MOUNTAIN VIEW, Calif. — Genetic testing company 23andMe Inc. will comply with a Food and Drug Administration directive to stop providing access to health-related reports from its tests during a regulatory review.
The Mountain View, Calif., company said late Thursday that it will continue to provide ancestry-related information to customers and raw genetic data without interpretation. Those customers could receive additional, health-related information in the future, depending on whether the FDA grants marketing authorization.
Customers who bought kits since the FDA order came out late last month also will be eligible for refunds.
FDA representatives did not immediately return a phone call from The Associated Press seeking comment on the company’s announcement.
23andMe’s saliva-based test kit, launched more than 5 years ago, claims to tell customers if they are at risk for more than 250 diseases and health conditions. The company sells its tests online. Customers receive a small tube in the mail, which they return to the company with a saliva sample for DNA analysis.

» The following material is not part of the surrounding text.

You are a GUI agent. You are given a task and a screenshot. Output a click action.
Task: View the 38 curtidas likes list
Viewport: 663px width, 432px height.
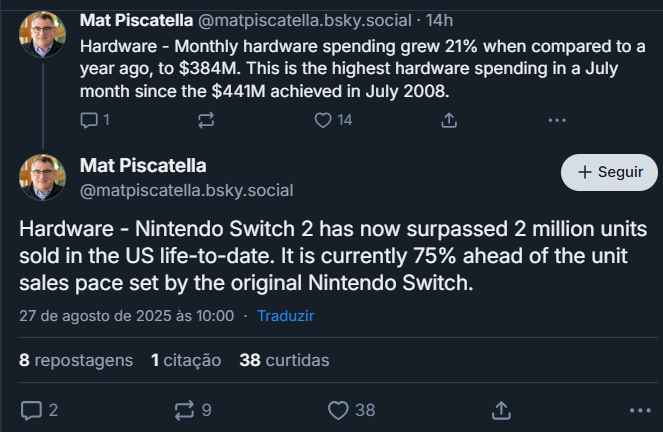(284, 361)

The FDA says only medical tests that have been cleared by the government are permitted to make such claims.
Last month, the agency had ordered 23andMe to stop marketing its test, warning that erroneous results could cause customers to seek unnecessary or ineffective medical care. The FDA warning letter stated that even after numerous meetings and email exchanges with the company, the agency still had no assurance that the firm has analytically or clinically validated its technology.
23andMe was co-founded by Anne Wojcicki, who recently separated from her husband, Google co-founder Sergey Brin. Both Google and Brin have invested millions in the privately held company over the years.